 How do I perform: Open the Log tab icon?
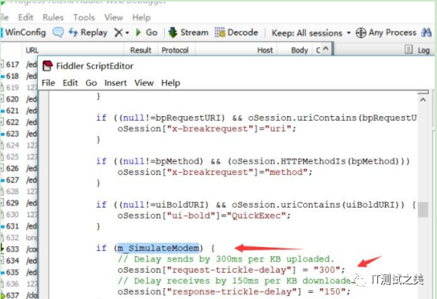(408, 50)
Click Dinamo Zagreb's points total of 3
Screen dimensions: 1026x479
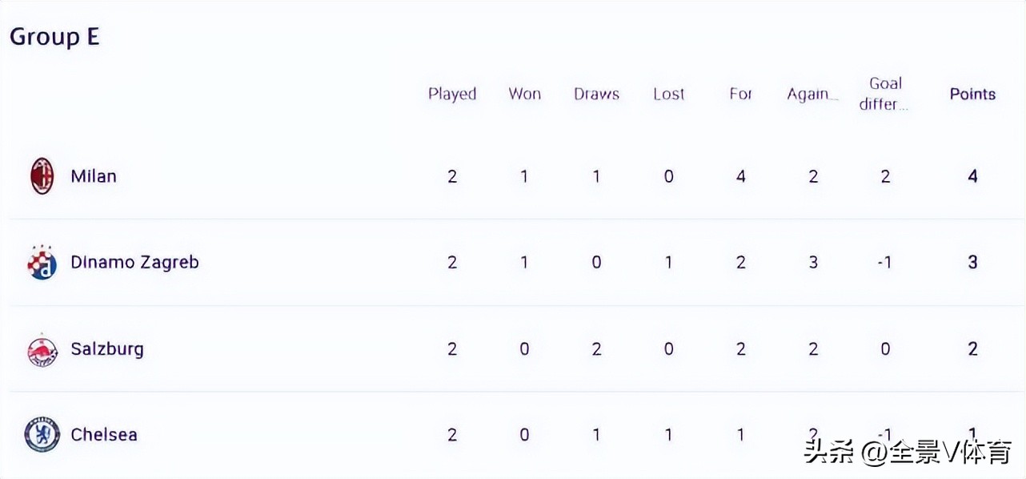tap(972, 263)
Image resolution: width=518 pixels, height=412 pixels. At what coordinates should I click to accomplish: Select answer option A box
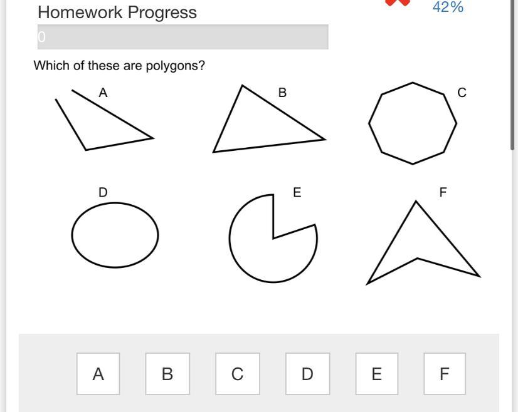click(x=98, y=374)
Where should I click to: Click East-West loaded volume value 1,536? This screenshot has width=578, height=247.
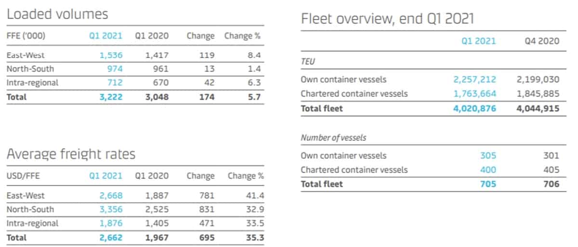[x=111, y=55]
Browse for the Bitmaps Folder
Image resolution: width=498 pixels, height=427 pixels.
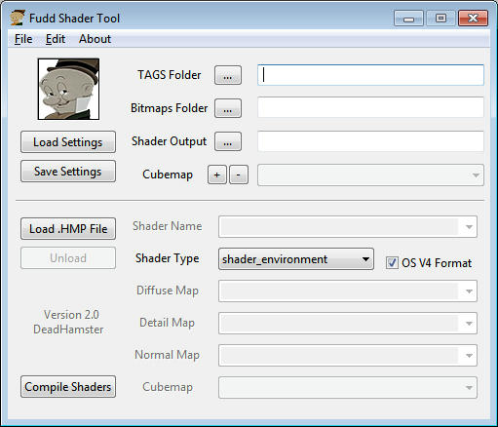[228, 108]
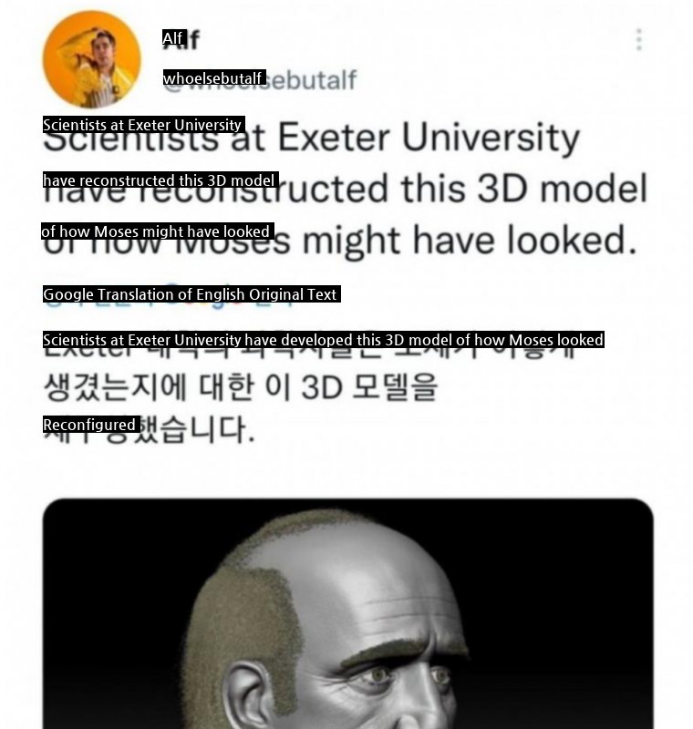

···

Reproduce the listing above exactly, but skip the pictures.

■ RESPONSE TO THE TASK ■
 How do I perform: Open the Log tab icon?
(408, 50)
Click Dinamo Zagreb's points total of 3
Screen dimensions: 1026x479
tap(972, 263)
Image resolution: width=518 pixels, height=412 pixels. At what coordinates should I click to accomplish: Select answer option A box
click(x=98, y=374)
Where should I click to: Click East-West loaded volume value 1,536? This screenshot has width=578, height=247.
[x=111, y=55]
Browse for the Bitmaps Folder
Image resolution: width=498 pixels, height=427 pixels.
[228, 108]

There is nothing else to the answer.